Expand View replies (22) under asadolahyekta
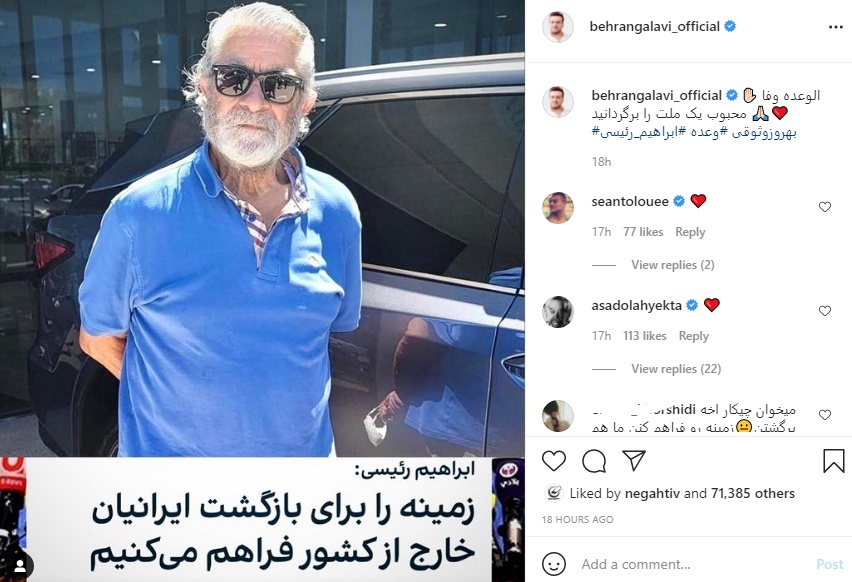Viewport: 852px width, 582px height. 676,368
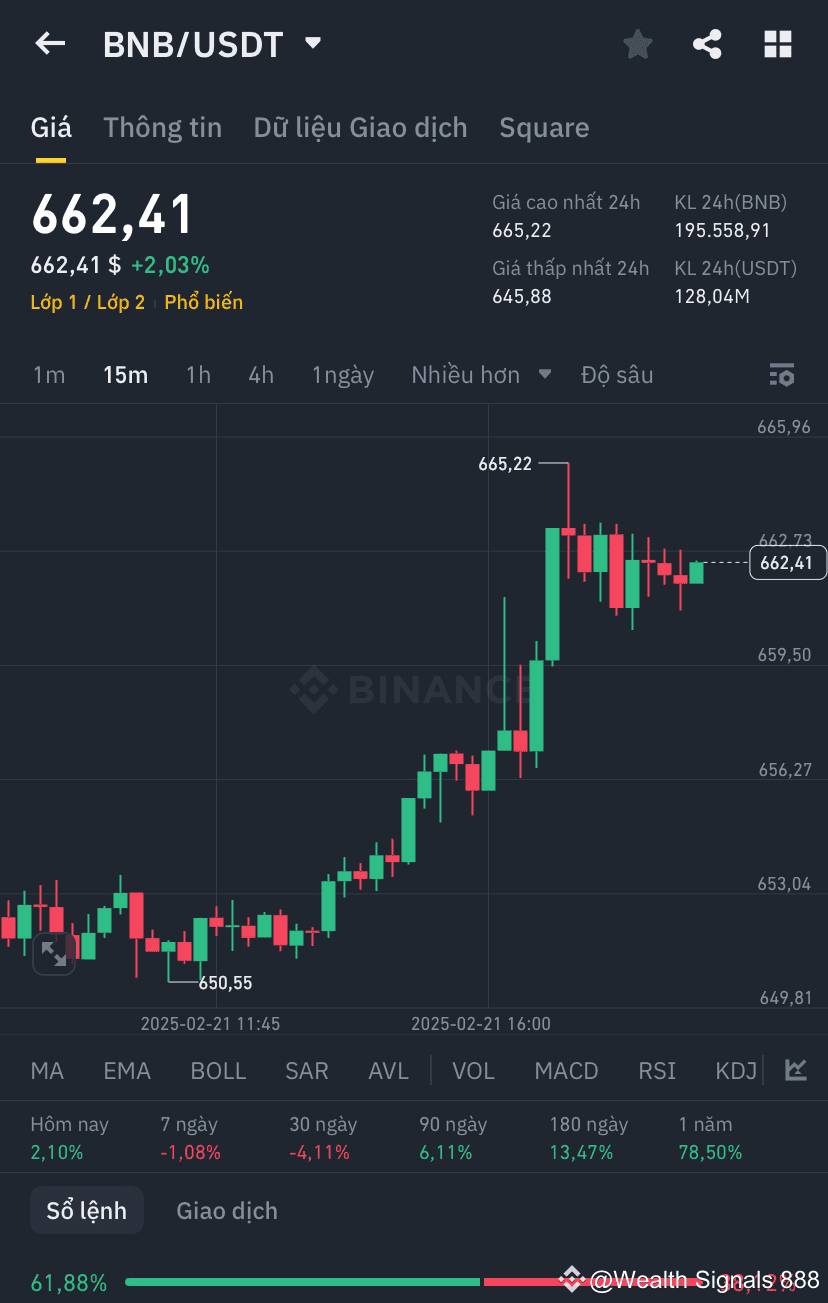Switch to the Square tab
The height and width of the screenshot is (1303, 828).
(544, 127)
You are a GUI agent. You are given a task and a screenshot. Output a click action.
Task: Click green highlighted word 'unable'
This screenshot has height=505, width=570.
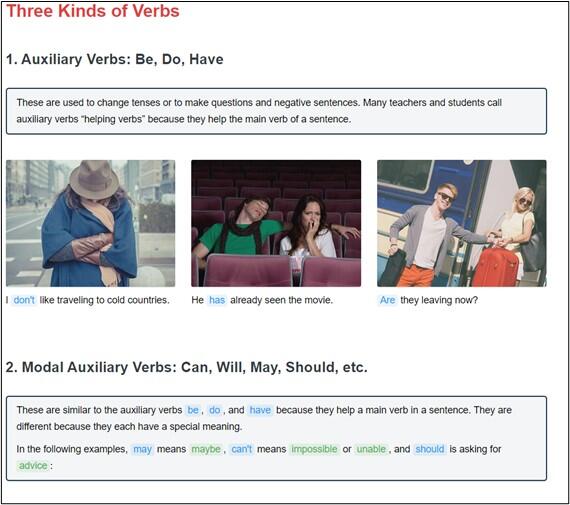click(371, 449)
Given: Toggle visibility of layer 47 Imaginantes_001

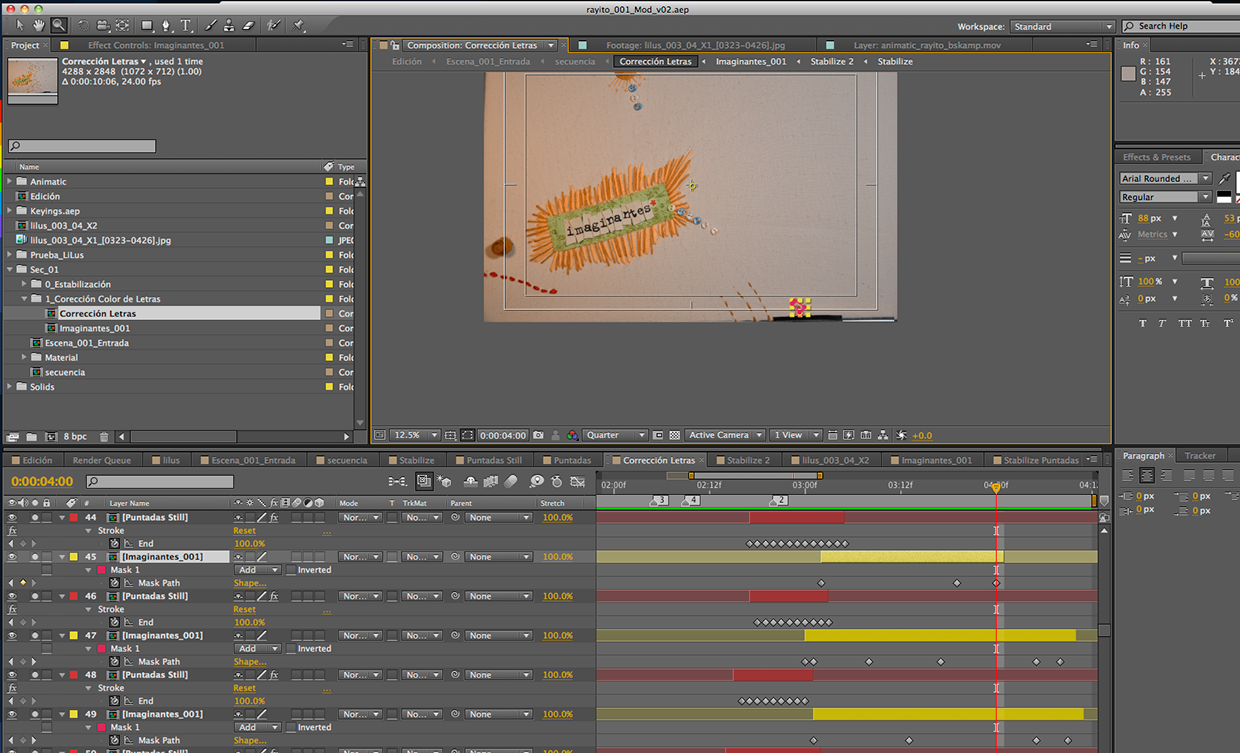Looking at the screenshot, I should pos(12,636).
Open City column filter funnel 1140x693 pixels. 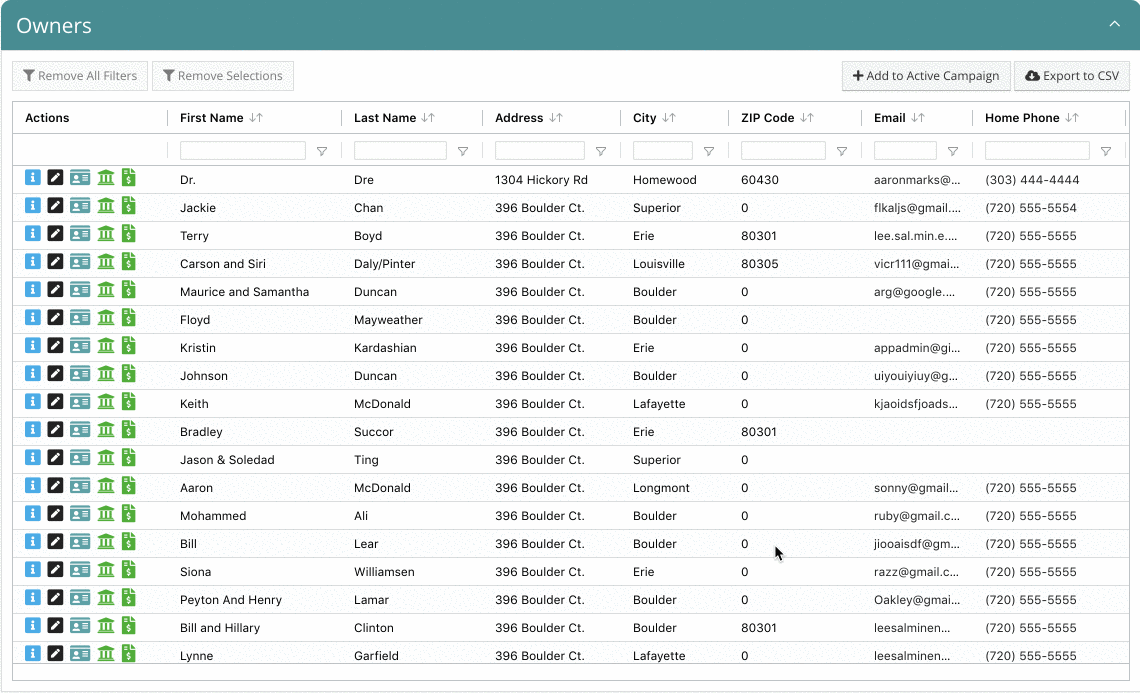coord(709,151)
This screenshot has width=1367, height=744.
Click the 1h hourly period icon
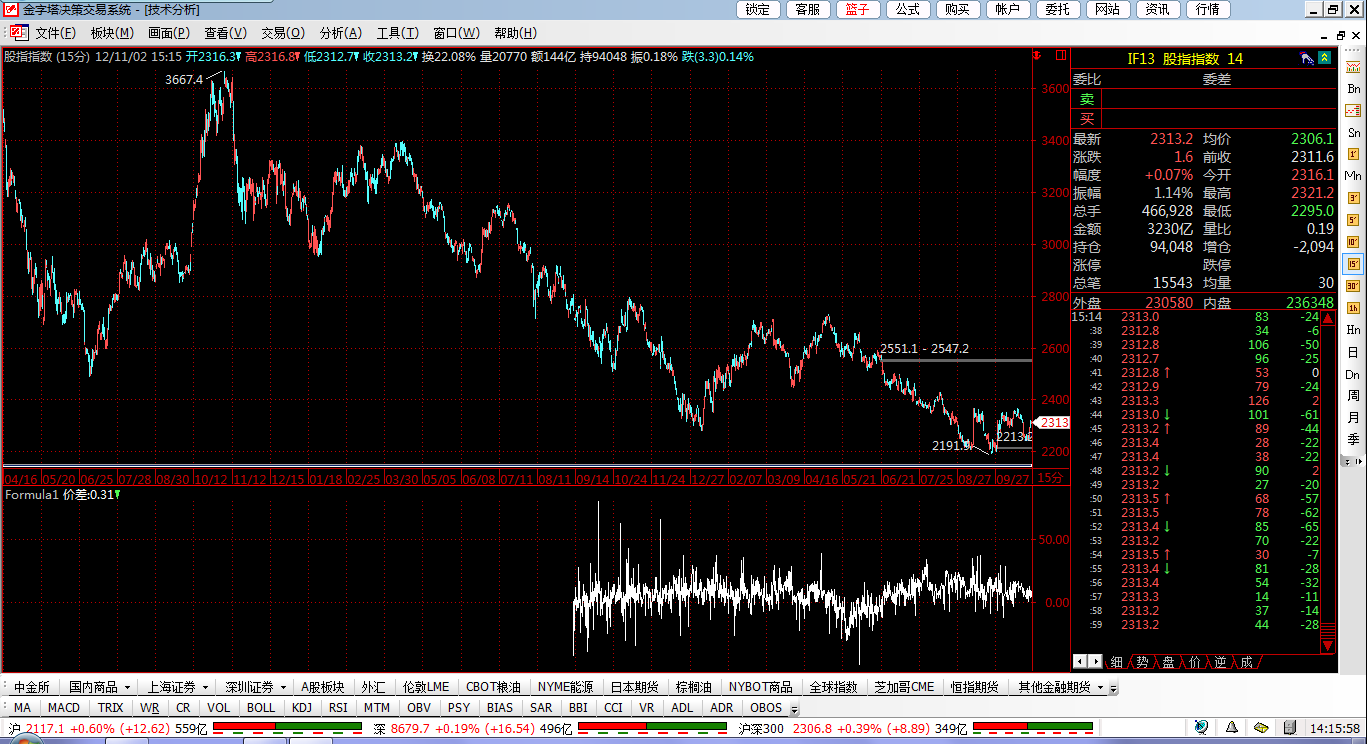(1353, 308)
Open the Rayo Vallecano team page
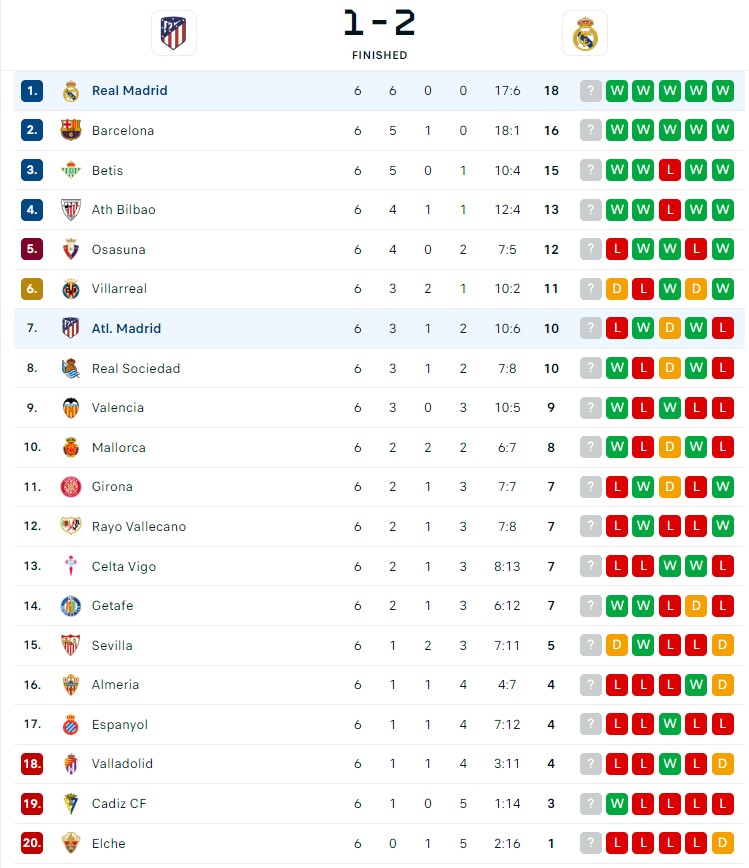This screenshot has height=868, width=749. point(138,527)
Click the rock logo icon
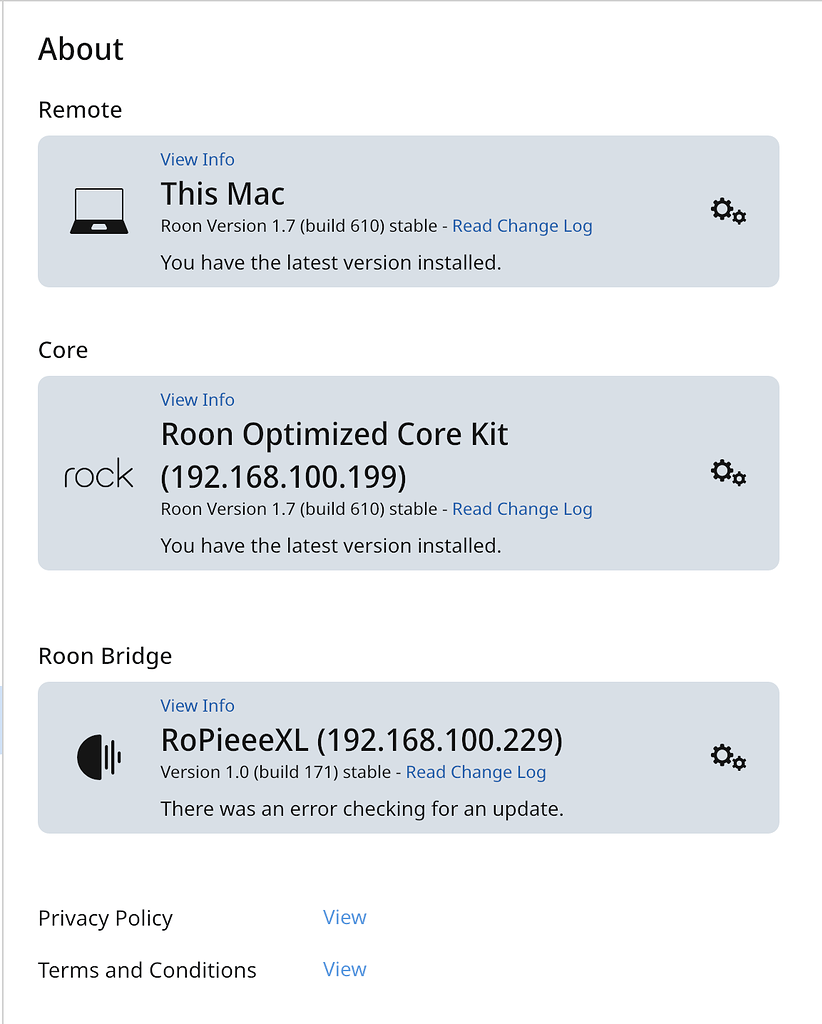Viewport: 822px width, 1024px height. (x=99, y=473)
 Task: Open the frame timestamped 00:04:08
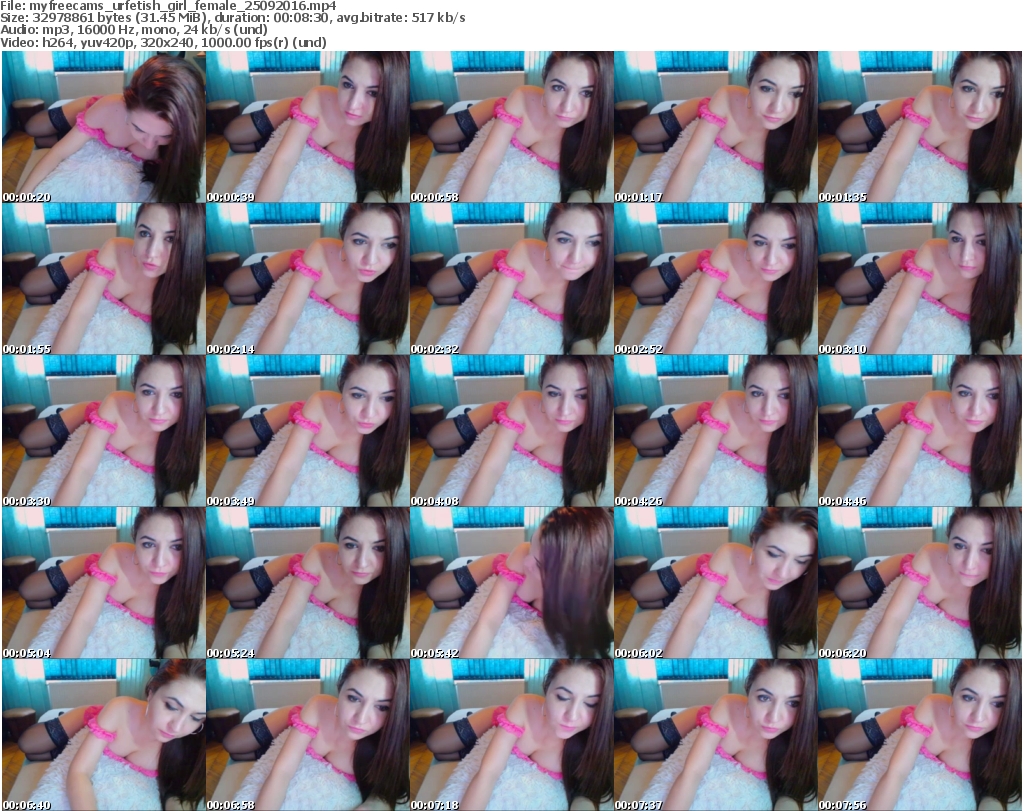[x=511, y=431]
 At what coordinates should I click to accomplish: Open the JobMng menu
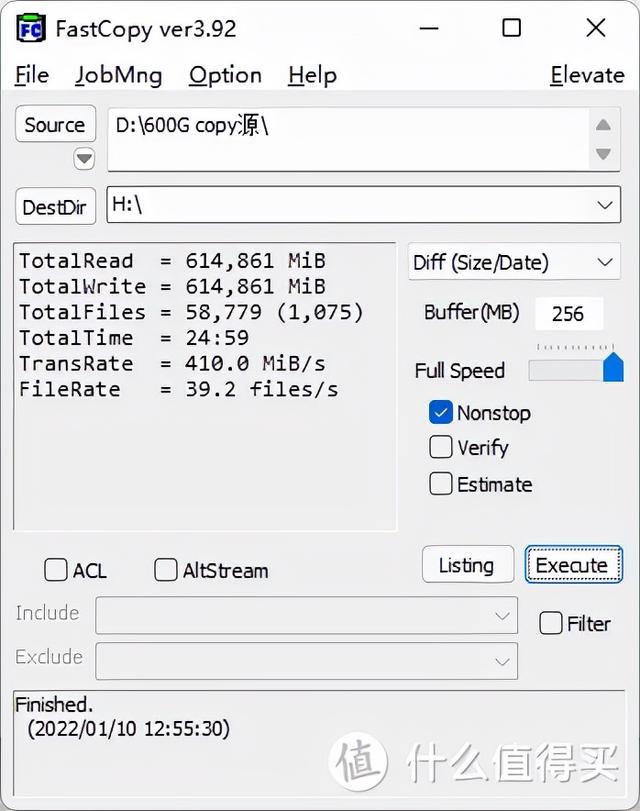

---------------

The range to transcribe runs from the line holding "This screenshot has width=1367, height=744." through the final line of the data above; copy it exactly and exclude the pictures.

This screenshot has width=1367, height=744.
Click the 1h hourly period icon
(1353, 308)
Open the Rayo Vallecano team page
This screenshot has height=868, width=749. point(138,527)
Click the rock logo icon
Viewport: 822px width, 1024px height. (x=99, y=473)
 Task: Open the frame timestamped 00:04:08
[x=511, y=431]
 At what coordinates should I click to accomplish: Open the JobMng menu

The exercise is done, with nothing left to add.